The executives mostly agreed with a Merrill Lynch estimate that about 5% of this year’s upfront would be accredited to digital, up from 2% or 3% last year. Last year broadcast TV networks wrote $9.1 billion in the upfront.

Eric Bader, senior VP-director of MediaVest Digital Connections, said the definitions aren’t so cut and dried. It would be irresponsible to advise marketer clients to chop off percentages for digital, he said. And the shift of dollars varies from advertiser to advertiser, tending to be higher in categories such as auto, entertainment, financial and travel. Still, “there will be a surprising amount of money in next few years shifted from traditional media to digital even in categories like consumer package goods,” Mr. Bader said.

There’s the question of where that money goes. While projects such as MTV Networks’ “Virtual Hills” sound intriguing, the jury’s still out on how monetizable — at least through advertising — things such as virtual worlds are. Mr. Holt recognizes the delicate balance between usability and business. “People may start to build relationship with content outside of TV but it’s TV-produced content,” he said, and, thus, and it needs to be paid for somehow.

Taking Care of Cool

And when there is a good idea for monetizing something online, the question of how well it scales remains difficult — especially when it comes to big integrated ideas, which everyone on the panel touted as having value.

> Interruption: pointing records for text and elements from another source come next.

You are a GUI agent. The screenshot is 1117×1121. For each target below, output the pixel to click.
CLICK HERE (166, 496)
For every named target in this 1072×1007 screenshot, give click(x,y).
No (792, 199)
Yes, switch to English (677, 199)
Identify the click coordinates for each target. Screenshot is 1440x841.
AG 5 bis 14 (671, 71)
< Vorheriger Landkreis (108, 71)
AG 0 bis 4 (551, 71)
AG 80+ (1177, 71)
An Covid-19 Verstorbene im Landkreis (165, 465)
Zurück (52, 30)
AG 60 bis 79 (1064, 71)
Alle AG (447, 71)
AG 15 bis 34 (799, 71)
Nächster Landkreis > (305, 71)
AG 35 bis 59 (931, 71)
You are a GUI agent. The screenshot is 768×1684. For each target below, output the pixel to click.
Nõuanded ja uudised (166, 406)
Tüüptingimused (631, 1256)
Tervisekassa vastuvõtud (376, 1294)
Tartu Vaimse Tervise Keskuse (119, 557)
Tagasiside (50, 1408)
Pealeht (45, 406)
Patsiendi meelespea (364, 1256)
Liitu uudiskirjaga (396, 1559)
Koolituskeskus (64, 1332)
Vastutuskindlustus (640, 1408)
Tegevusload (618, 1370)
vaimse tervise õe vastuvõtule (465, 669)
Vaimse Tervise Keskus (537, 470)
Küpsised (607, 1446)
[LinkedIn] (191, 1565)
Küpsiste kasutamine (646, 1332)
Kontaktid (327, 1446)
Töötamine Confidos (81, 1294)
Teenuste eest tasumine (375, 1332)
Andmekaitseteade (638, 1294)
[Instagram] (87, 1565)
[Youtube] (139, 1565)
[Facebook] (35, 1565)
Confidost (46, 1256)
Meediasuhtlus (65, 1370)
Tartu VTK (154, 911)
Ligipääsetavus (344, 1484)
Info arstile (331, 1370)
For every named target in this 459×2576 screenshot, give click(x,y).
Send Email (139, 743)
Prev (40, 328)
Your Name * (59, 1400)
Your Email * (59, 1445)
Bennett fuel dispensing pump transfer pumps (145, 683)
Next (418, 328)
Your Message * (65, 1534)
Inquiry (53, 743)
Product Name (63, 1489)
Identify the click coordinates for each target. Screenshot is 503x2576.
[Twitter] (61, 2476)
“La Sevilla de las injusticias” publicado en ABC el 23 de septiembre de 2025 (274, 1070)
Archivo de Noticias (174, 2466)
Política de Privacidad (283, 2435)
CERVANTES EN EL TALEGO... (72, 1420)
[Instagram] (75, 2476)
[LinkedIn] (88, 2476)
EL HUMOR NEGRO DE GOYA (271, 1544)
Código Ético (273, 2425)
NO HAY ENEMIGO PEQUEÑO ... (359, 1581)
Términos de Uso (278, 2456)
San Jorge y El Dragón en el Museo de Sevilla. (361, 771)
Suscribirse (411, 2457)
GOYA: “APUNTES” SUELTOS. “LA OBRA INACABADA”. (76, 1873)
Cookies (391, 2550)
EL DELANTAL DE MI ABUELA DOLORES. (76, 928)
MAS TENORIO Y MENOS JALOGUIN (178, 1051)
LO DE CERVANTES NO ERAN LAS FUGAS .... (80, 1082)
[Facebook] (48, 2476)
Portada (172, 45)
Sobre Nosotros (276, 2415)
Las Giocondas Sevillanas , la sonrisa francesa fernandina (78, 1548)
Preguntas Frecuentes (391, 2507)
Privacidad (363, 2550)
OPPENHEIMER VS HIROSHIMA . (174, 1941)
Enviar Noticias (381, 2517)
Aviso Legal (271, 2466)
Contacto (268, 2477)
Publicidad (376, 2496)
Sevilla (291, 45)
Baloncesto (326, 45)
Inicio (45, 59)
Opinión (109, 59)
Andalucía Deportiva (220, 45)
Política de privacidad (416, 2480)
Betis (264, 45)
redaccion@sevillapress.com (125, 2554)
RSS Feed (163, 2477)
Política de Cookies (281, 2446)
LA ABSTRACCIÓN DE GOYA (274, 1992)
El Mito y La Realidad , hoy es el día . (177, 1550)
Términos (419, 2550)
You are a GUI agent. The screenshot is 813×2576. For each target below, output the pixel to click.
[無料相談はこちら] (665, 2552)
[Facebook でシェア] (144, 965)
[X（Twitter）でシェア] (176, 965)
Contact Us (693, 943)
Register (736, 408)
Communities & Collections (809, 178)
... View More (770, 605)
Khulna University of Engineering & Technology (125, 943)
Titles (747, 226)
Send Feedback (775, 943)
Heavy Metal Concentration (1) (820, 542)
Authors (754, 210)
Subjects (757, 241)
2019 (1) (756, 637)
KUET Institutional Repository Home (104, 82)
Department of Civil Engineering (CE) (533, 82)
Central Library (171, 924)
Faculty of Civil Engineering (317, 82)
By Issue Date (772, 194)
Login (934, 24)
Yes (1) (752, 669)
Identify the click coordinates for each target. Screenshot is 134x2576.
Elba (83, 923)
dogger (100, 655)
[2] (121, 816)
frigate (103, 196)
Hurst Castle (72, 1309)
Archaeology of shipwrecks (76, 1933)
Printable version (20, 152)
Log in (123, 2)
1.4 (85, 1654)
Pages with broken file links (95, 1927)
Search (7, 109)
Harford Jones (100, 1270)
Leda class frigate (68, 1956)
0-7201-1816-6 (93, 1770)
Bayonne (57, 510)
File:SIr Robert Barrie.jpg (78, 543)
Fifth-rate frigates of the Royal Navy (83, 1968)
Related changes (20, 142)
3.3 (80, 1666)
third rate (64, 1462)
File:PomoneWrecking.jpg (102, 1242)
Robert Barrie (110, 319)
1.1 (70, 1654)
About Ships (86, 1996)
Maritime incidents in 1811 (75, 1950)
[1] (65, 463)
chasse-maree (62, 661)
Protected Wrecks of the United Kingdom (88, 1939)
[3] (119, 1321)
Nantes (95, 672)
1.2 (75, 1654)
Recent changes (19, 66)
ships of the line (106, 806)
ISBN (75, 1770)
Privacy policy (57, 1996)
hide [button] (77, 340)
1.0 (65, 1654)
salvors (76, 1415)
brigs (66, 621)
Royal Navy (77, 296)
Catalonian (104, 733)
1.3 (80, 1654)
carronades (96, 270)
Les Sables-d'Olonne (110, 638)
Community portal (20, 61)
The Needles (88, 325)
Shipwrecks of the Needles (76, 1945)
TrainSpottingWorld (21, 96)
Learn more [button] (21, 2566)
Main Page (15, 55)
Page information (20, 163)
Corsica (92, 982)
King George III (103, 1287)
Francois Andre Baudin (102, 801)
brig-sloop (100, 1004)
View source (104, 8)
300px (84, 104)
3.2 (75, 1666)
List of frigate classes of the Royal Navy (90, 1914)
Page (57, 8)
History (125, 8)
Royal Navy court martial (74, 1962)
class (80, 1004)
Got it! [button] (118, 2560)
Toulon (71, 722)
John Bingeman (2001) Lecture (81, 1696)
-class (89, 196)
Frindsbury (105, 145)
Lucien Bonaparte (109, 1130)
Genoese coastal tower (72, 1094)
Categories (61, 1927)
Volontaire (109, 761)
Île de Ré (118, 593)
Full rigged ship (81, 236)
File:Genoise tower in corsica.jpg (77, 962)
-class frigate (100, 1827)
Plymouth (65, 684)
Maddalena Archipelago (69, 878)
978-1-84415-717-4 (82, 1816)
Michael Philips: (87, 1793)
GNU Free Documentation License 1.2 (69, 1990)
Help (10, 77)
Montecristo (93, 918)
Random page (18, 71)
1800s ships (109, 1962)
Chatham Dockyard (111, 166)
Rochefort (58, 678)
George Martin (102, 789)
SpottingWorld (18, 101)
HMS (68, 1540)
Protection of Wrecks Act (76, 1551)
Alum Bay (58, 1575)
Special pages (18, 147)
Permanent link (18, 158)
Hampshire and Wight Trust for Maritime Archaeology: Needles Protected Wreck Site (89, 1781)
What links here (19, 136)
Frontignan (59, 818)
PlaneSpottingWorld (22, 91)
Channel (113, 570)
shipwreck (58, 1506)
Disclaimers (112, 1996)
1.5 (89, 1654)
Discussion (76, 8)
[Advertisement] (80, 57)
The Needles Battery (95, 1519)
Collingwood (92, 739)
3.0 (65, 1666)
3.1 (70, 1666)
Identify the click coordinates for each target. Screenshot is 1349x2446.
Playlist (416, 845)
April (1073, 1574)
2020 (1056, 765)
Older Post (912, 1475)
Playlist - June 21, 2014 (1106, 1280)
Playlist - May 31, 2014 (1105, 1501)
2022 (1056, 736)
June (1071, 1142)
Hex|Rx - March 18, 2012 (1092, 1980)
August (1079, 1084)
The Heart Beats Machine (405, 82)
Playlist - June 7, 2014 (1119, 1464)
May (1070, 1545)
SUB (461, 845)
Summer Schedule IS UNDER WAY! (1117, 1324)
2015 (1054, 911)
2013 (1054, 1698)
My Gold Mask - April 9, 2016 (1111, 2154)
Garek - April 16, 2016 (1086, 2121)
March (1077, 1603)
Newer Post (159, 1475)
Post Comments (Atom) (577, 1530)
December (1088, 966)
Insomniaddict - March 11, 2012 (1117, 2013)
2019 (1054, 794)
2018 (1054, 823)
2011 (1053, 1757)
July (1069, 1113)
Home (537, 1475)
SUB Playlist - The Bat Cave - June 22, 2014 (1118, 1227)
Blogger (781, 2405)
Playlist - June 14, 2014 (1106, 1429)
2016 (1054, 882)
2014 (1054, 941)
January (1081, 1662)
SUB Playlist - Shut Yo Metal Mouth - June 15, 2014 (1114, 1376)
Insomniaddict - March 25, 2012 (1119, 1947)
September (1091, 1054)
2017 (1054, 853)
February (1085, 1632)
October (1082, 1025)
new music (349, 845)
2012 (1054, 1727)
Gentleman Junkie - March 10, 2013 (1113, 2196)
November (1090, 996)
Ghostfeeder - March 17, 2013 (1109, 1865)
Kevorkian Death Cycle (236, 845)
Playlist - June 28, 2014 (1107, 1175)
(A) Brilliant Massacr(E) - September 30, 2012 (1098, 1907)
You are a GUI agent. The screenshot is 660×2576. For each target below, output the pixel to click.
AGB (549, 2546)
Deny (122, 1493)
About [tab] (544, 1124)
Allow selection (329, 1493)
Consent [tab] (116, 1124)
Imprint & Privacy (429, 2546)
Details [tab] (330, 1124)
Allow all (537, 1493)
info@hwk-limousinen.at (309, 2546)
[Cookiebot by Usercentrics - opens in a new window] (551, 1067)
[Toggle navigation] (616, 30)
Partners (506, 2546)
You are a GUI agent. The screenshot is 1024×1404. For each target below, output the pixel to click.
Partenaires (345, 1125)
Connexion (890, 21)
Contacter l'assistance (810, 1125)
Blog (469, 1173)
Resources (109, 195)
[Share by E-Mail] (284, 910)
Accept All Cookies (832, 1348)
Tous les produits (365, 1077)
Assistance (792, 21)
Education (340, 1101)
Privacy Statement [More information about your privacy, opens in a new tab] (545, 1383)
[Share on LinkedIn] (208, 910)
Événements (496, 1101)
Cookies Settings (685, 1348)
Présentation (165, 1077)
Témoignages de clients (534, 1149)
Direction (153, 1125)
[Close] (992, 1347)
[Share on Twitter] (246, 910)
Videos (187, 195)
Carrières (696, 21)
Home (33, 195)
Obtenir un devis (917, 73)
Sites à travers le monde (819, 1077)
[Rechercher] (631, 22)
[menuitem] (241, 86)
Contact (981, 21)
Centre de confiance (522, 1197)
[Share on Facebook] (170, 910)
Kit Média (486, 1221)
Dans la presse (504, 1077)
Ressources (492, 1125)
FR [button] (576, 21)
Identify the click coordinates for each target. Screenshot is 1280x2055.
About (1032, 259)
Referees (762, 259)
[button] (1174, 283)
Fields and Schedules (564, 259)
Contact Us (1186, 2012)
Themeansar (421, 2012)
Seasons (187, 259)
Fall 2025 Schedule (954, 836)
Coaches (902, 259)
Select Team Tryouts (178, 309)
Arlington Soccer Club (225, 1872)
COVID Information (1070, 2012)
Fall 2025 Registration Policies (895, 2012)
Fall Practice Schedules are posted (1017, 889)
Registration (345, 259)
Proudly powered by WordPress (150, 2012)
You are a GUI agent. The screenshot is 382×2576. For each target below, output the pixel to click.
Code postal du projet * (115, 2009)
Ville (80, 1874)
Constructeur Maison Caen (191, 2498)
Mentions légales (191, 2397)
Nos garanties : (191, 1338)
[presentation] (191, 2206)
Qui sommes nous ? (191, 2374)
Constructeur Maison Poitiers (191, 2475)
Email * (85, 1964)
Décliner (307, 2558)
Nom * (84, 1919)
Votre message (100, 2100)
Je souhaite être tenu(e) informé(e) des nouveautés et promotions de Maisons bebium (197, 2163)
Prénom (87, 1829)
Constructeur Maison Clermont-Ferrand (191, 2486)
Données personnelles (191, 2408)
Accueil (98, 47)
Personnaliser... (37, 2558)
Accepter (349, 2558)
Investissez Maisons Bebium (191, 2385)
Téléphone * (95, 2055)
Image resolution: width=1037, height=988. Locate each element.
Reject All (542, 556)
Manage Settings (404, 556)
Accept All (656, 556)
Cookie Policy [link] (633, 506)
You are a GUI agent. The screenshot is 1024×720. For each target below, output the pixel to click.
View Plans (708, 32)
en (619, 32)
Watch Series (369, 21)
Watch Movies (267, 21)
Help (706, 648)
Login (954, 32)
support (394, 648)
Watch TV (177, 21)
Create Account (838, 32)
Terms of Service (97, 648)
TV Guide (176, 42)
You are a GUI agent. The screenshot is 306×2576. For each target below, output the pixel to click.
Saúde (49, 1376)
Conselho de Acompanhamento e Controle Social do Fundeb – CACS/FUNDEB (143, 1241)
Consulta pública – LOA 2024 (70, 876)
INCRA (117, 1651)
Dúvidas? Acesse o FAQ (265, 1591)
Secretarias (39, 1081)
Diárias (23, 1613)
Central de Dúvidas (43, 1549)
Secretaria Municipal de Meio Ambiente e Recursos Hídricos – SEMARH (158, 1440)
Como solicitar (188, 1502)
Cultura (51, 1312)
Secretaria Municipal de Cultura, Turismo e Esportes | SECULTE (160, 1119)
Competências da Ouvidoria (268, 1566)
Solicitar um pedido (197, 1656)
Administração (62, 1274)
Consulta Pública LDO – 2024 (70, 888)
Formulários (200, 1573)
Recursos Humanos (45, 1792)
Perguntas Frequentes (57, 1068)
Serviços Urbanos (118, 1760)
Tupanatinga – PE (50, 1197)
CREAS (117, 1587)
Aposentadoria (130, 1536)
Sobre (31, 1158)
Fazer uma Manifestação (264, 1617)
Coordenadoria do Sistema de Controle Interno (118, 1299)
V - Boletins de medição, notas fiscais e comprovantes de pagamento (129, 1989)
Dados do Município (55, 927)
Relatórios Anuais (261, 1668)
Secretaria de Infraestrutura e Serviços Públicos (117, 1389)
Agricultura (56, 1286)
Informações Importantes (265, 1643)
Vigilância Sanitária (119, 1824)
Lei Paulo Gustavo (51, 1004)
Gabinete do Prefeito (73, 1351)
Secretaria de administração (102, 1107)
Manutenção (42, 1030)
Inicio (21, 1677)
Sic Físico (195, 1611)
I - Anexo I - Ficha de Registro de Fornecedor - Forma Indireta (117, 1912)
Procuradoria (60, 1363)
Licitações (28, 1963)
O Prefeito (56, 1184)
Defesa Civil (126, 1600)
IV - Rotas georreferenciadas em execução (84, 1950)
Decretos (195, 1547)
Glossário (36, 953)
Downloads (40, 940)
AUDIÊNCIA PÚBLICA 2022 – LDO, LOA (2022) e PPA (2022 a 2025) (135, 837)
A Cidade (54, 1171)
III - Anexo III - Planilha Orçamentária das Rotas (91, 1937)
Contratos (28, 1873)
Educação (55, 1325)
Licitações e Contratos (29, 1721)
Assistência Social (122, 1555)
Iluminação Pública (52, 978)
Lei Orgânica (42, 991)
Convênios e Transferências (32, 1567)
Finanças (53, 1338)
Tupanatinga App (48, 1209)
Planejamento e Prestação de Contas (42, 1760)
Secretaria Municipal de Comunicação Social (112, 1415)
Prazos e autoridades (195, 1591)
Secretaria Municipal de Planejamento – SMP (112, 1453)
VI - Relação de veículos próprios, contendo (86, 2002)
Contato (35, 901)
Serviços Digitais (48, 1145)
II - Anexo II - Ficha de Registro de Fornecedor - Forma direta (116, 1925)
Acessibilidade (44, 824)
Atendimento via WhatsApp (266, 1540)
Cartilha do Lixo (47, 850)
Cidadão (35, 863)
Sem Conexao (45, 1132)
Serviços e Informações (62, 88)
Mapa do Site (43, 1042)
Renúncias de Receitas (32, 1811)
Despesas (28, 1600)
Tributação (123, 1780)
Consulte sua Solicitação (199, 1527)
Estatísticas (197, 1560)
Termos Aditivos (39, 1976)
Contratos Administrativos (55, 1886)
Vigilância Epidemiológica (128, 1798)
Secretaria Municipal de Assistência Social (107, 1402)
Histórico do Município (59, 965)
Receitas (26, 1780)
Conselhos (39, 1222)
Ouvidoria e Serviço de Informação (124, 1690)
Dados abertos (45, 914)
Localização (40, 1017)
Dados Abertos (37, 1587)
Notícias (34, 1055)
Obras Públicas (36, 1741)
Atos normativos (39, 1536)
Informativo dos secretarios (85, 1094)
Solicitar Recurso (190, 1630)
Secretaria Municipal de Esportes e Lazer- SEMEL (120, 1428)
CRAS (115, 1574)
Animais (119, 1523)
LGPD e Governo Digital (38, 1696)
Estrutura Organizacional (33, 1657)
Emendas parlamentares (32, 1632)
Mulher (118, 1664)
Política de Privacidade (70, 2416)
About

“We can all come up with fantastic cool idea but how many people can take care of fantastic cool?” he asked. “If you want to do integrated, smart, intelligent ideas, everybody can do three a year but nobody can make money on three a year … We need to figure out how to do 100, 200.”

Amy Carney, exec VP-advertiser sales at Sony Picture Television, echoed Mr. Erhardt, explaining that her group had been hindered by “high-cost low-reward integrations.” After a sales reorganization, it’s now also going after deals not necessarily linked to TV. “Last year with strategic Alliances we were maybe able to bring three ideas to the marketplace,” she said. Already this year, “we have a dozen and twice as many in the pipeline.”